Arizona’s Republican Gov. Jan Brewer vetoed that bill, saying it would do more harm than good. Brewer’s veto enraged staunch conservatives nationwide.

Civil rights advocates have come up with a number of scenarios in which this law could sanction discrimination. Brooke Tucker, staff attorney at the ACLU of Michigan, pointed out to MSNBC: “In many religions, it’s OK for a man to beat his wife. Based on language in this bill, all he has to say is my religion allows me to do this.”

Others suggested it could allow a pharmacist to refuse to fill any prescriptions for birth control, let an EMT refuse to treat a gay or lesbian patient, or let someone at the DMV refuse to provide a driver’s license to someone who was divorced as all of these actions could be said to conflict with deeply held religious beliefs.

Bolger said these “parade of horribles” will not happen and instead the law will allow people to practice their religious free of interference.

He argued that the law focuses specifically on government actions that would infringe on religion, not the actions of individuals or businesses. For example, he said, a landlord could try to use the law against a gay tenant but it doesn’t mean he or she would win.

The ACLU disagrees. Tucker told MSNBC:

What RFRA will do is give businesses and landlords the opportunity to contest everything in court, and force individuals who are now able to live discrimination-free lives to demonstrate that the government has a compelling interest in making those landlords act in a nondiscriminatory fashion. Even if that individual prevails, he will have spent a lot of time and money, and may be out of a job or out of a home while he’s waiting.

Last week the Michigan house also passed a law that would allow adoption agencies to refuse service to people if doing so would violate their religious beliefs.

Many in the state believe this law is an attempt to make it even harder for gay and lesbian couples to adopt. Same-sex couples in Michigan already have a hard time adopting because they cannot do so jointly, which means one member of the couple would have to qualify as a single parent.

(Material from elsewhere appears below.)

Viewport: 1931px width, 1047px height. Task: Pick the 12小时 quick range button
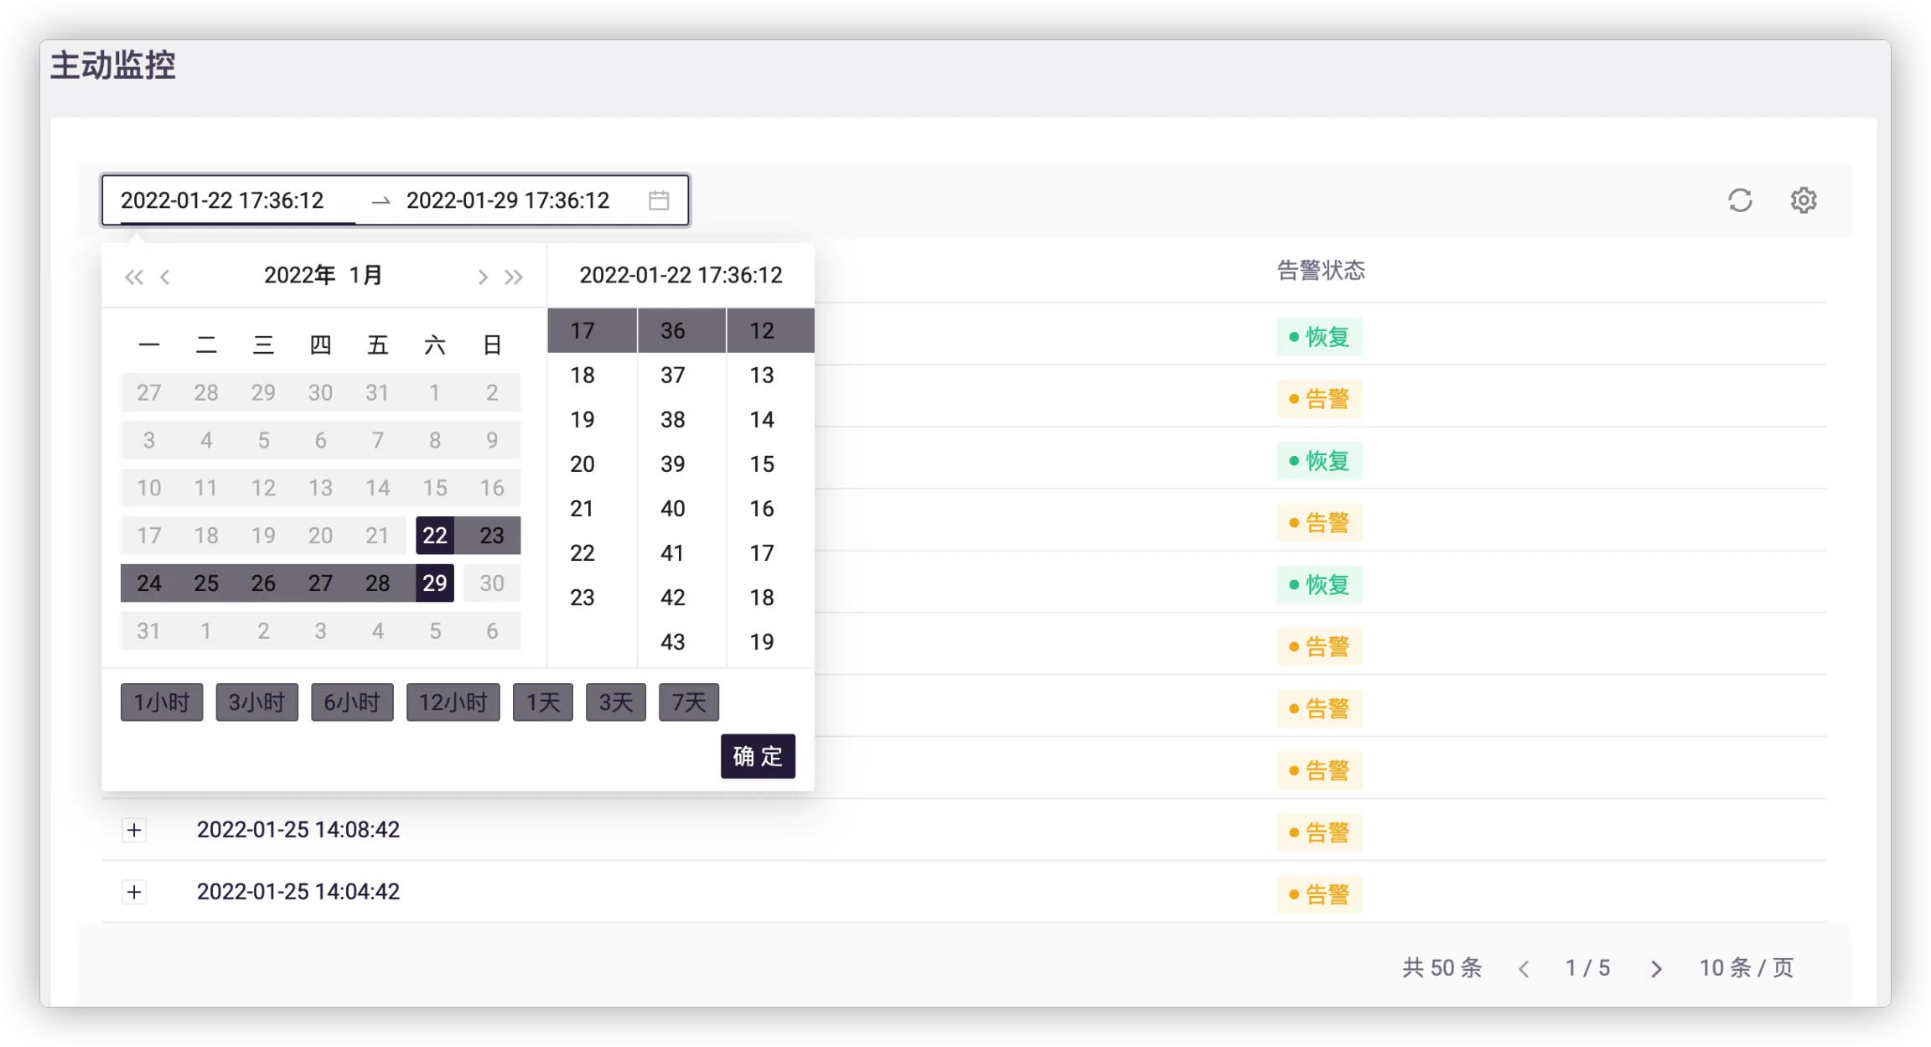pyautogui.click(x=453, y=702)
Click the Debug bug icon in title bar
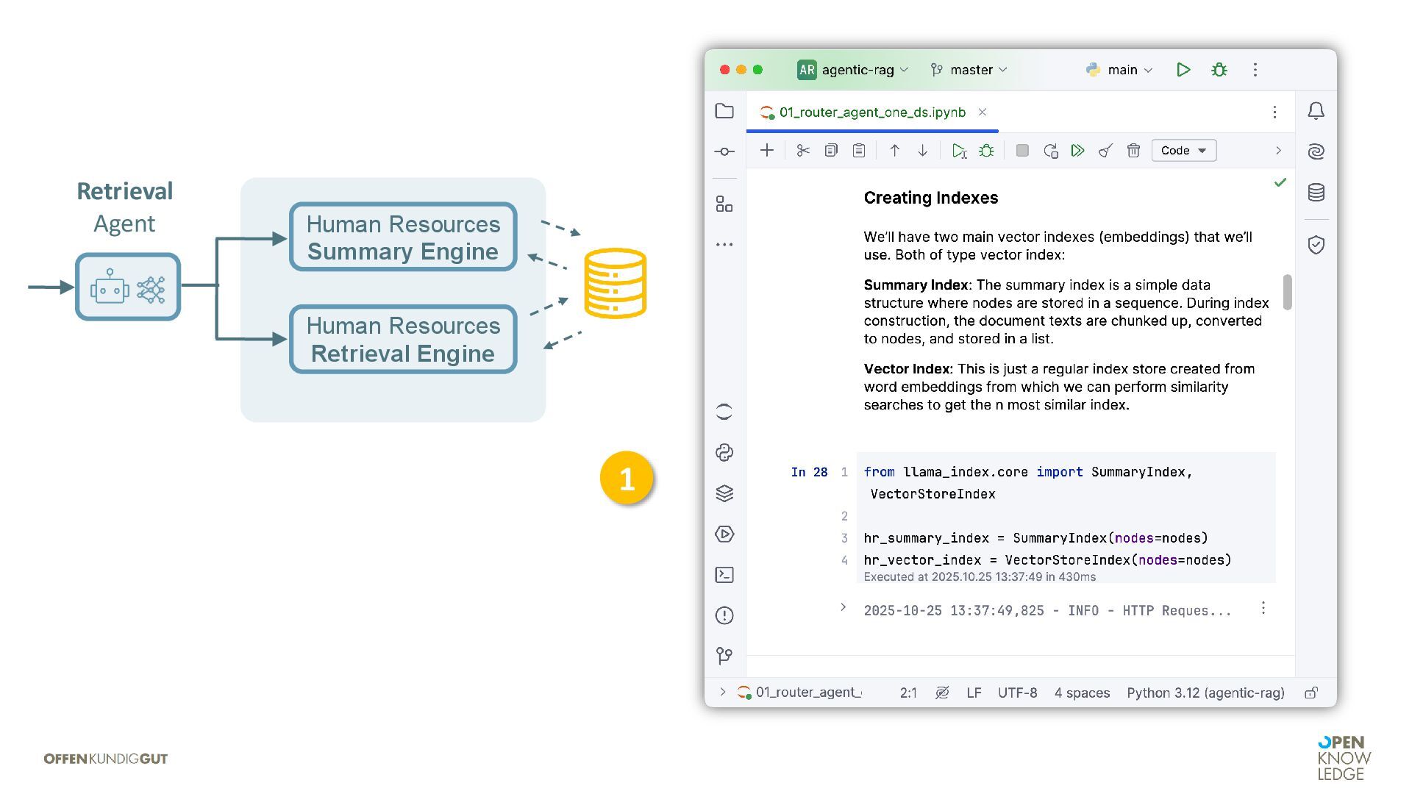1412x794 pixels. pos(1219,70)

In yet another blow to gay and lesbian rights in Michigan, an attempt to expand an existing non-discrimination bill seems to have died after a hearing in the house commerce committee on Thursday. Bolger supported the effort to add gays and lesbians to those protected by the Elliot-Larsen Non-Discrimination Act but opposed attempts to include transgender people in the expanded law.

Democrats on the committee would not let the bill proceed without mention of transgender people.

The RFRA passed the house with a party-line vote of 59 to 50. It now heads to the state senate, which is also controlled by Republicans. If it passes that chamber it will go to Republican Gov. Rick Snyder’s desk.